Ensure Your Kiddo is Ready for Kindergarten

Ensure Your Kiddo is Ready for Kindergarten

Starting kindergarten is an exciting time for you and your child. Kindergarten is often a time of exploration and growth that allows your child to increase a sense of independence, self-reliance, and self-confidence. And while there is much anticipation about starting “big kid school,” it can also be a time filled with stress and anxiety for little ones making the transition. Even for parents, too!

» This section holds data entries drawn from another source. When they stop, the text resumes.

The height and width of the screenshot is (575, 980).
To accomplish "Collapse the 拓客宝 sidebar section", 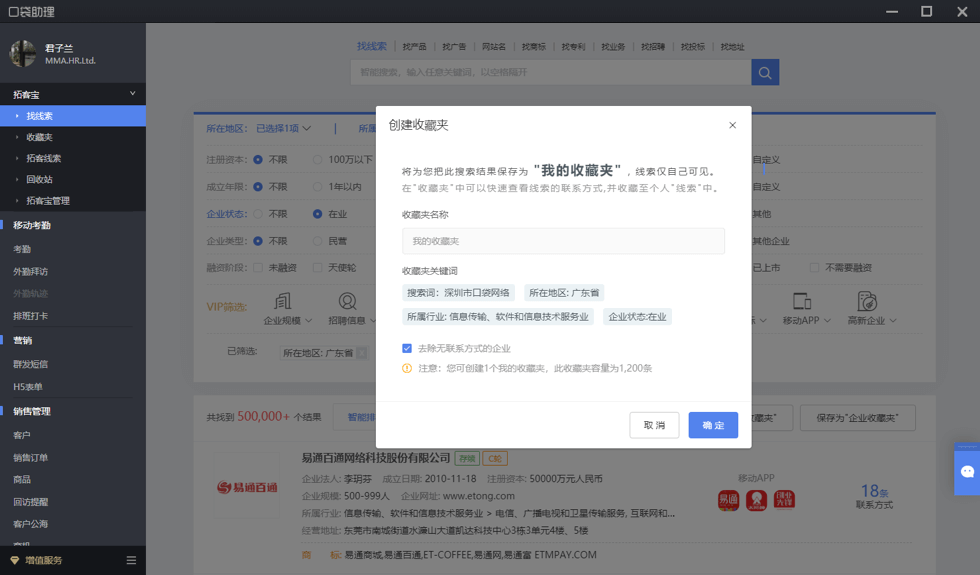I will tap(132, 94).
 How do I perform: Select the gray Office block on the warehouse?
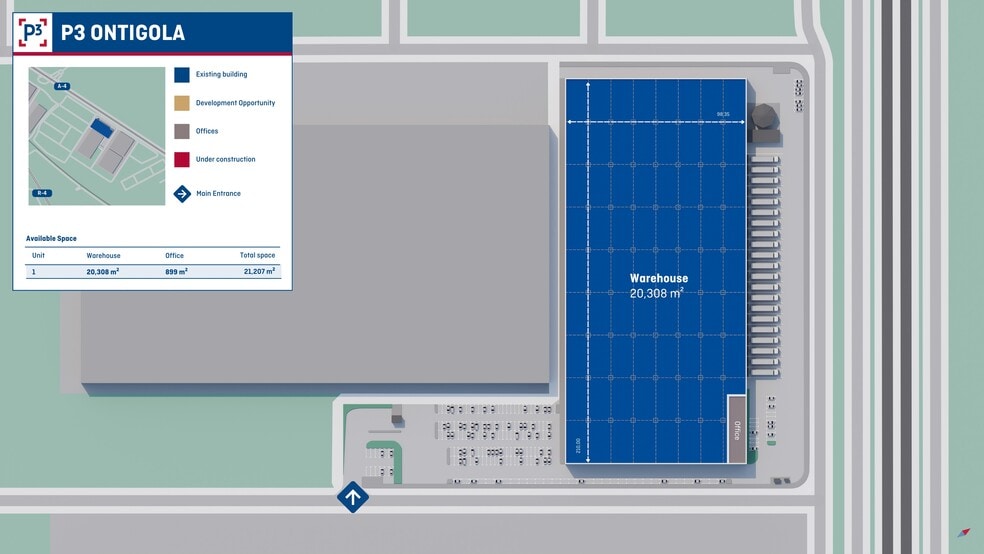737,429
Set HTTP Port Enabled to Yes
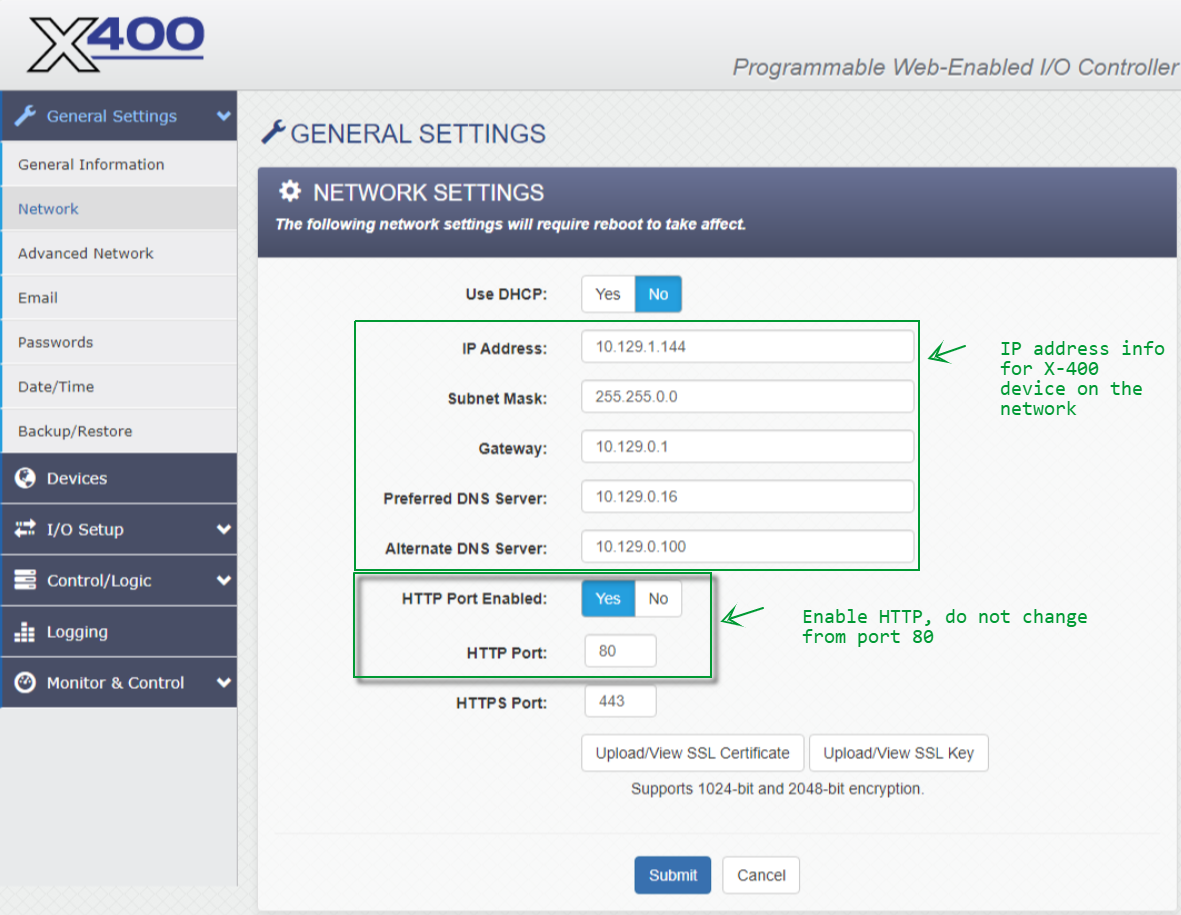Viewport: 1181px width, 915px height. (x=608, y=598)
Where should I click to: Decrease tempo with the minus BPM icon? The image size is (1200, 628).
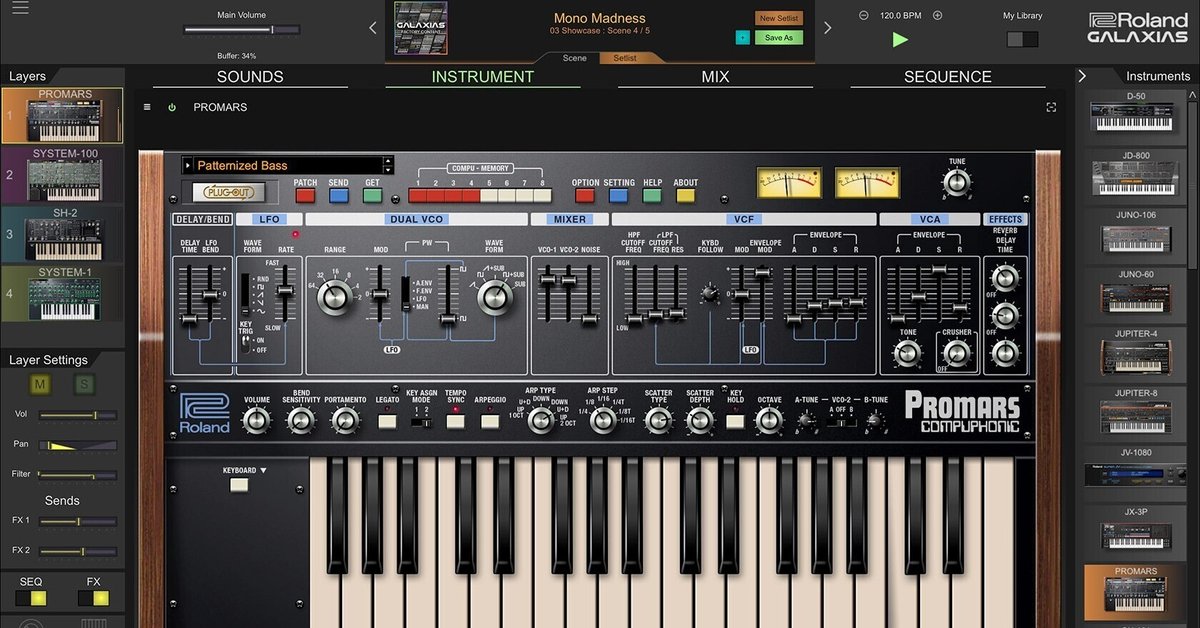864,15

The pediatric therapists at Woman’s Center for Wellness have put together a list of things you can do, as a parent, to help ease your child into this whole new phase of development.

Gross Motor Skills: 

  • Provide your child with many opportunities to run, jump, and climb
  • Teach your child to catch and kick a ball
  • Teach your child to hop on one foot

Fine Motor Skills:

  • Encourage your child to use safety scissors to cut out simple shapes
  • Help your child hold a pencil and crayons correctly
  • Teach your child how to unbuckle and buckle belts
  • Make sure your child can manage buttons and snaps
  • Ensure that your child can manage bathroom needs
  • If bringing lunch, make sure your child can open juice boxes and/or lunch containers
  • Help your child learn how to take off and put on shoes

Language/Communication Skills:

  • Make sure your child can say their first and last name
  • Practice with your child describing the events of their day
  • Teach your child how to recite important phone numbers and home address
  • Read to your child and have them re-tell the story with a beginning, middle, and end
  • Practice with your child following 2-3 step directions
  • Teach your child time concepts, such as before, after, yesterday, today, tomorrow
  • Teach your child spatial concepts, such as over, under, in, out
  • Practice waiting their turn to speak

Cognitive Development:

  • Help your child identify some letters of the alphabet
  • Count to 20 with your child
  • Practice using rhyming words with your child
  • Sort and classify objects based on basic concepts (colors, shapes, size, etc.) with your child
  • Practice naming colors with your child
  • Teach your child to recognize numbers up to 20
  • Teach your child to spell and write their first name

Social Skills:

  • Practice playing board games with your child
  • Ensure that your child knows how to take turns during game activities
  • Encourage your child to be persistent when trying to solve a problem
  • Prepare your child to share toys with others
  • Help your child recognize when they need help, and teach them how to ask for it
  • Encourage your child to separate from you in safe, appropriate settings
  • Teach your child to pick up after themselves

There are many books that you can read with your child to ease some of the fears associated with transitioning to kindergarten.  Here are just a few:

  • Clifford Goes to Kindergarten  by Norman Bridwell
  • The Night Before Kindergarten  by Natasha Wing
  • Kindergarten Rocks!  by Katie Davis
  • The Kissing Hand  by Audrey Penn
  • Franklin Goes to School  by Paulette Bourgeois
  • Miss Bindergarten Gets Ready for Kindergarten  by Joseph Slate

No transition is ever completely worry-free, but by following the above suggestions, hopefully your child’s entrance into kindergarten will be smooth sailing and (mostly) tear-free!